At a meeting this week of the American Astronomical Society in Miami, Florida, Paul Hartogh, project scientist for the Herschel mission, the European Space Agency's infrared observatory satellite, described the mission's first results for the Solar System. These include measurements of abnormally high levels of carbon monoxide in Neptune's stratosphere - a possible trace of a comet impact.

Emmanuel Lellouch, an astronomer at the Paris Observatory, first published the idea five years ago, on the basis of far less certain measurements made by a 30-metre radio telescope on the mountain Pico Veleta in Spain[1]. "We are becoming more confident," says Lellouch, who is a co-author with Hartogh on a forthcoming paper concerning the Herschel results in the journal Astronomy & Astrophysics.
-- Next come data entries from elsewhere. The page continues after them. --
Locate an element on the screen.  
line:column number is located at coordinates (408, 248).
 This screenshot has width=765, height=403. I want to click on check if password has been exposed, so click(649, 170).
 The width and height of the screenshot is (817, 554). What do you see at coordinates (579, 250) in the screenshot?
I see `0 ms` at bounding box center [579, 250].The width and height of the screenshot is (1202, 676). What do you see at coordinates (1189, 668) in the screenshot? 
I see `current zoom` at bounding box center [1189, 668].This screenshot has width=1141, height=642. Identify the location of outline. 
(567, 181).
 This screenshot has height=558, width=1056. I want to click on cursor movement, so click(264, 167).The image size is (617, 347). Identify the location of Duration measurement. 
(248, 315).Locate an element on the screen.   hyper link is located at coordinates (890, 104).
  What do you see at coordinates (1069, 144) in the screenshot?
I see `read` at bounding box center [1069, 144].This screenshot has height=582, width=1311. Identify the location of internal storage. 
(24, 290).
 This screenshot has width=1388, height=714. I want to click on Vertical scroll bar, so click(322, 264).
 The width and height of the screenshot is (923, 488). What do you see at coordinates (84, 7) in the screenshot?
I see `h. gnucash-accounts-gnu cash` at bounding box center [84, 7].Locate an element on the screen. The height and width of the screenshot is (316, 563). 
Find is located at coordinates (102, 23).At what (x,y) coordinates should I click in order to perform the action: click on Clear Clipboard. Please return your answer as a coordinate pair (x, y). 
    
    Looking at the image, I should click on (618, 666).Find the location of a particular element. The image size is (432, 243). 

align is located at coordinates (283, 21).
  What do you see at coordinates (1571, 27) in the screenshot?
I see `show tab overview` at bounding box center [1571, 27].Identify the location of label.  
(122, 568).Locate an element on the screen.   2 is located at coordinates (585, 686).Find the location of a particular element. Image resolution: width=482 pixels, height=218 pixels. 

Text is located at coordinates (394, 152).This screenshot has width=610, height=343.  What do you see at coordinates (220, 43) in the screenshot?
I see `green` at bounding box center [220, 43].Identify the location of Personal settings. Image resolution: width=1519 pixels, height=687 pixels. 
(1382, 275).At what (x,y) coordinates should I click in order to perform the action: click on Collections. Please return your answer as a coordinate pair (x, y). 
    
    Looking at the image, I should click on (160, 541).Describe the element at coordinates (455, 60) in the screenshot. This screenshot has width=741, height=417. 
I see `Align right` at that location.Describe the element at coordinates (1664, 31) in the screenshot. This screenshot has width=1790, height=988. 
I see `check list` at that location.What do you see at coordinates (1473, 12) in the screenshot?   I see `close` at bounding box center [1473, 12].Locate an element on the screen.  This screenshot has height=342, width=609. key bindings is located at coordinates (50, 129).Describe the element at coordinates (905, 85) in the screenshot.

A possible alternative explanation for the carbon monoxide abundance is that Neptune has a deep, stable reservoir of the gas that is slowly leaking out from its interior. But in his earlier measurements, Lellouch found twice as much carbon monoxide in the stratosphere as in the troposphere. Because the stratosphere is higher up in the planet's atmosphere, an internal source seems less likely.

"We're certain now that there must be an external source of carbon monoxide," says planetary physicist Leigh Fletcher of the University of Oxford in the UK, who was not involved in the research. Earlier this year, Fletcher published a study that describes even higher abundances of carbon monoxide in Neptune's atmosphere, measured by the Japanese infrared mission AKARI[2]. "The most spectacular method is having cometary icy body impacts," he says.

Hard rain

But Fletcher says that a second external source of the carbon monoxide is also possible: the steady rain of dust and micrometeorites that all planets feel. When these particles are eroded in Neptune's atmosphere, they are likely to deposit the water that they contain, along with small amounts of carbon monoxide. Yet Lellouch found Neptune's stratosphere to be far more enriched in carbon monoxide than water - which leads him to favour the comet theory. That's because the temperature of a comet impact is far higher than that for micrometeorites - providing an environment for 'shock chemistry', in which oxygen tied up in comet ices is liberated to form carbon monoxide.

Although Fletcher says that the chemistry of these interactions is still poorly understood, Lellouch points to the comet Shoemaker Levy 9, which in 1994 crashed into Jupiter and enriched its atmosphere with more carbon monoxide than water[3].

Lellouch says that the Herschel measurements are consistent with his original calculation[1], in which he proposed that a comet 2 kilometres wide struck the planet 200 years ago - a size and time period that would allow carbon monoxide to be distributed at the levels now seen in the stratosphere.

Because it is smaller, Neptune doesn't have the gravitational attraction of Jupiter, but its proximity to the Kuiper belt of Solar-System debris means that large icy bodies are more likely to be nearby, says Luke Dones, a planetary scientist at the Southwest Research Institute in Boulder, Colorado. He suggests that a 2-kilometre comet might hit Neptune every 2,000 years or so - which makes a strike in the past 200 years a bit of a surprise, but "perfectly plausible" he says.

References
1. Lellouch, E. , Moreno, R. & Paubert, G. Astron. Astrophys. 430, L37-L40 (2005).
2. Fletcher, L. N. , Drossart, P. , Burgdorf, M. , Orton, G. S. & Encrenaz, T. Astron. Astrophys. 514, A17 (2010).
3. Lellouch, E. et al. Icarus 159, 112-131 (2002).